Issue (i): whether an eligibility certificate issued under Section 4-A of the U.P. Trade Tax Act, 1948 could be amended to include a new exempted item.
Analysis: The object of Section 4-A is to promote production and industrial development, and it is to be construed liberally. An eligibility certificate issued pursuant to an order under that provision has statutory recognition and answers the description of a statutory instrument. Section 21 of the U.P. General Clauses Act, 1904 extends to an authority the power to add, amend, vary or rescind a statutory instrument issued by it. In the absence of any prohibition in the Act, the authority that issued the eligibility certificate retained power to amend it and include a further item. The review provision under Rule 25(3)(c) did not control a case where exemption had already been granted, but the inherent jurisdiction to correct and amend the consequential certificate remained available.
Conclusion: The eligibility certificate was amenable to amendment so as to add the item of wired chassis.

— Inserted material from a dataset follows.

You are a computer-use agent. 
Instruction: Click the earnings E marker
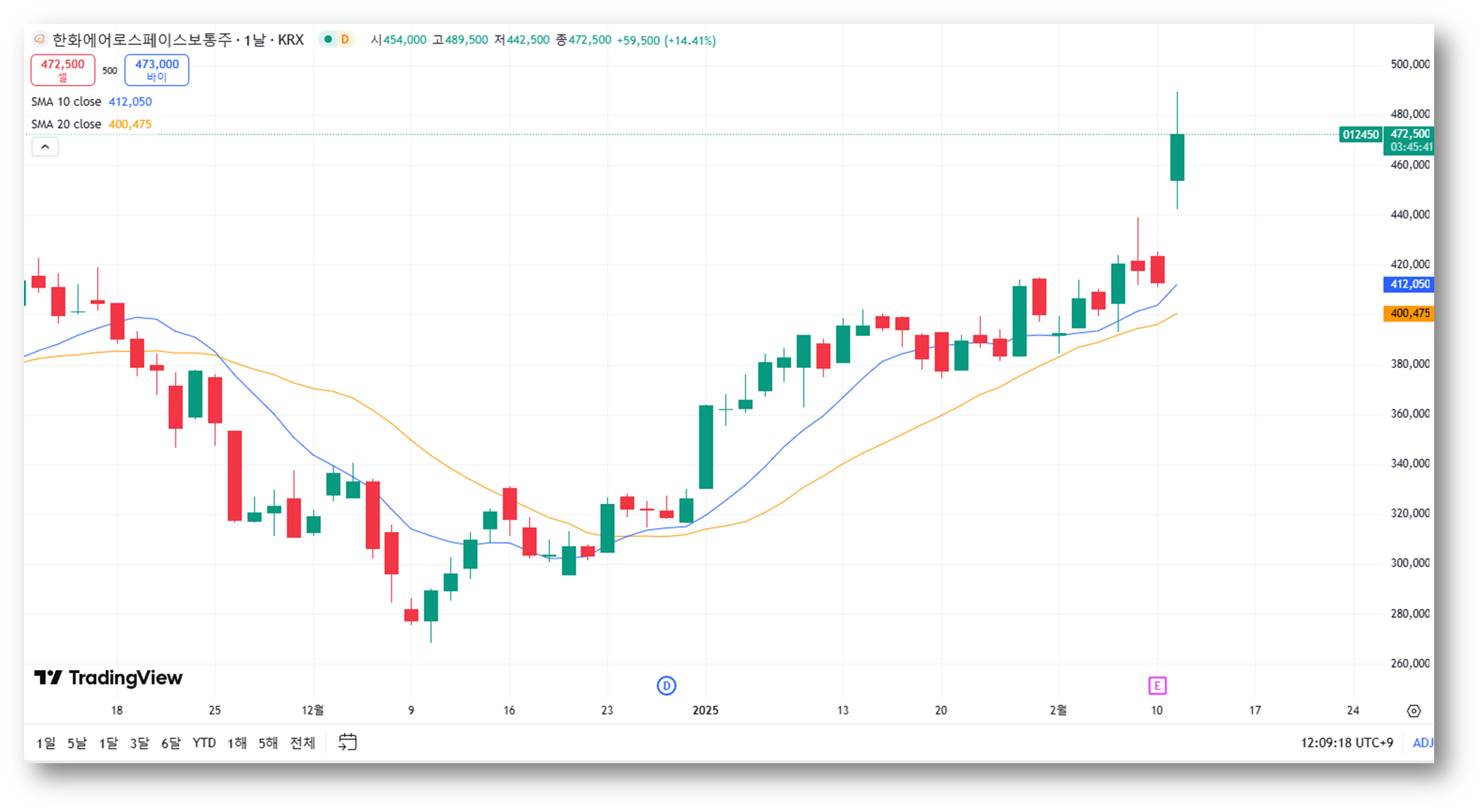click(1157, 685)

Issue (ii): whether rejection of an application for amendment of the eligibility certificate was appealable.
Analysis: Section 10(2) of the U.P. Trade Tax Act, 1948 provides an appeal against refusal to grant an eligibility certificate. An order refusing to permit addition of a new item in the eligibility certificate is, in substance, a refusal of the benefit sought and is therefore appealable. The Tribunal's view that no appeal lay was inconsistent with the statutory scheme.
Conclusion: The rejection of the amendment application was appealable.
Final Conclusion: The orders of the authorities below were unsustainable, the revision succeeded in part, and the matter had to be reconsidered afresh by the Divisional Level Committee according to law.
Ratio Decidendi: An eligibility certificate granted under a fiscal exemption scheme may be amended to include an additional item where the statute contains no prohibition and the issuing authority has statutory and inherent power to modify the consequential instrument; an order refusing such amendment is appealable where it effectively amounts to refusal of the claimed exemption benefit.